Source text —

Numerous designers are currently carrying out various research projects whose goal is the growth of specific circuits for the static and dynamic image processing. These developments are realized in devices such as Field Programmable Gate Array (FPGA) or ASIC, usually by mean of standard hardware description languages such as VHDL [4].

VHDL allows the use a single language throughout all the process of design. But, only this is not enough to do a successfully project. Complex algorithms used to process images and image sequences make necessary to do simulations of his operation to verify the fulfillment of the specifications under which it has been designed [5-6].

Available data —
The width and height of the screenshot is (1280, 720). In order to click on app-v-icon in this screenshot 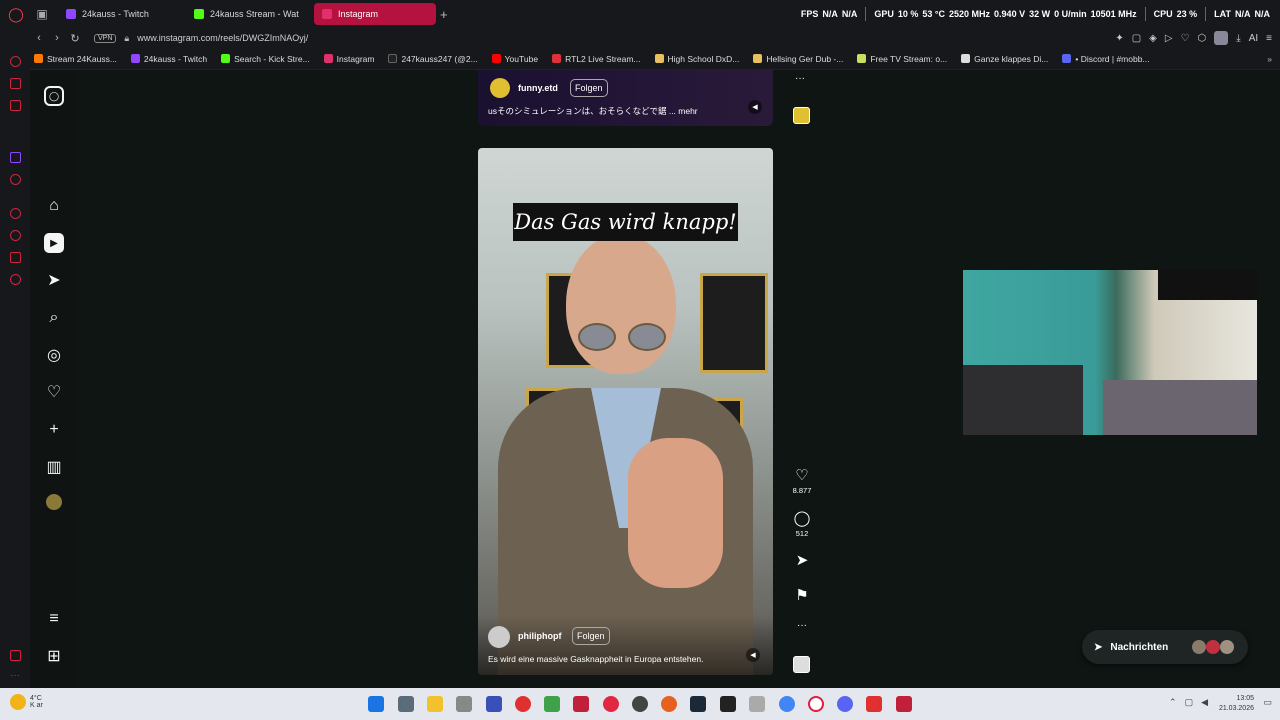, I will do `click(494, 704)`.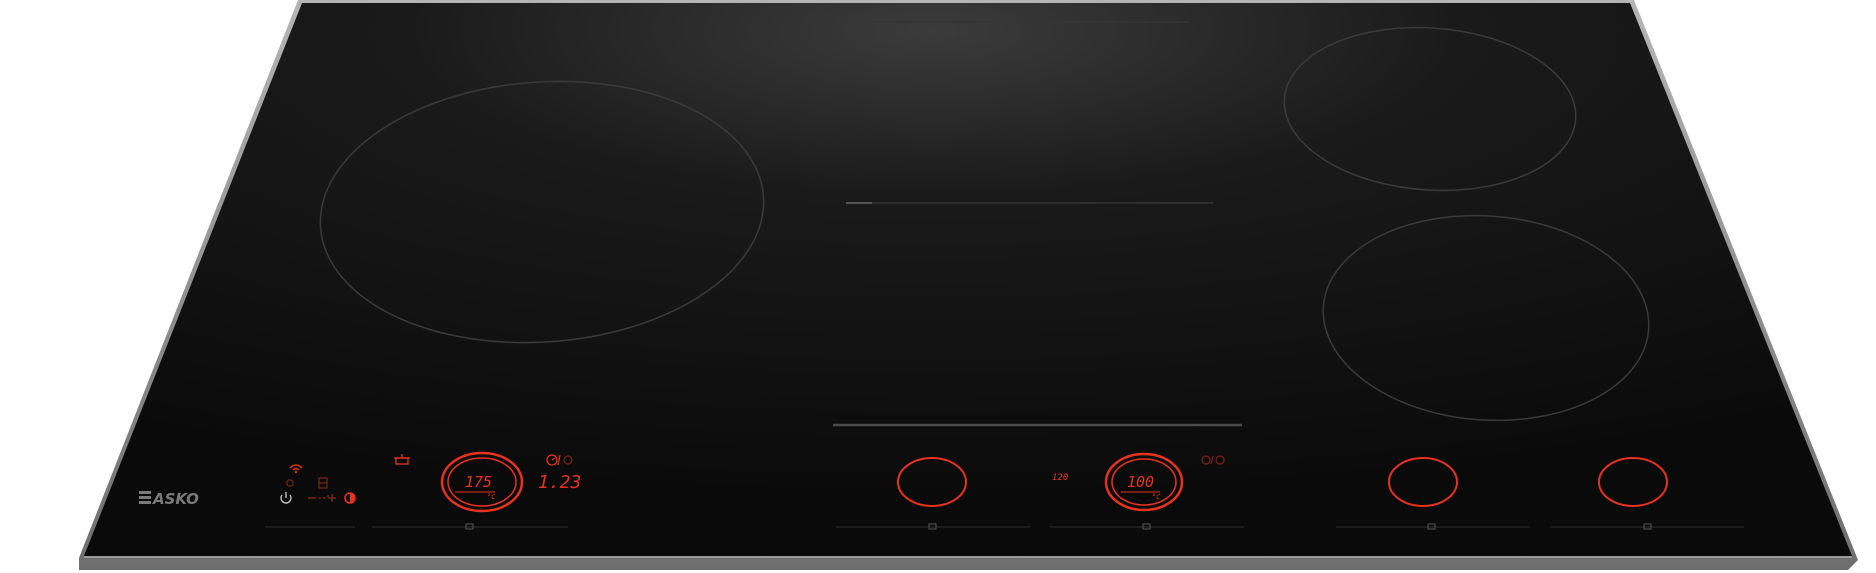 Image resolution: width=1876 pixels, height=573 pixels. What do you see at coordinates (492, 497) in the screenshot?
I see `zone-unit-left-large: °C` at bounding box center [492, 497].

Work to complete —
- a) Say whether each statement agrees with the text on image-processing circuits, answering yes or no and quoting the deciding words: (i) VHDL lets one language be used through the whole design process; (ii) these developments are carried out only in ASIC devices; (iii) VHDL by itself is sufficient for a successful project.
- b) According to the text on image-processing circuits, what kind of languages are usually used to realize these developments?

Answers in order —
- a)
(i) Yes: "VHDL allows the use a single language throughout all the process of design."
(ii) No: "devices such as Field Programmable Gate Array (FPGA) or ASIC"
(iii) No: "But, only this is not enough to do a successfully project."

- b) Standard hardware description languages such as VHDL.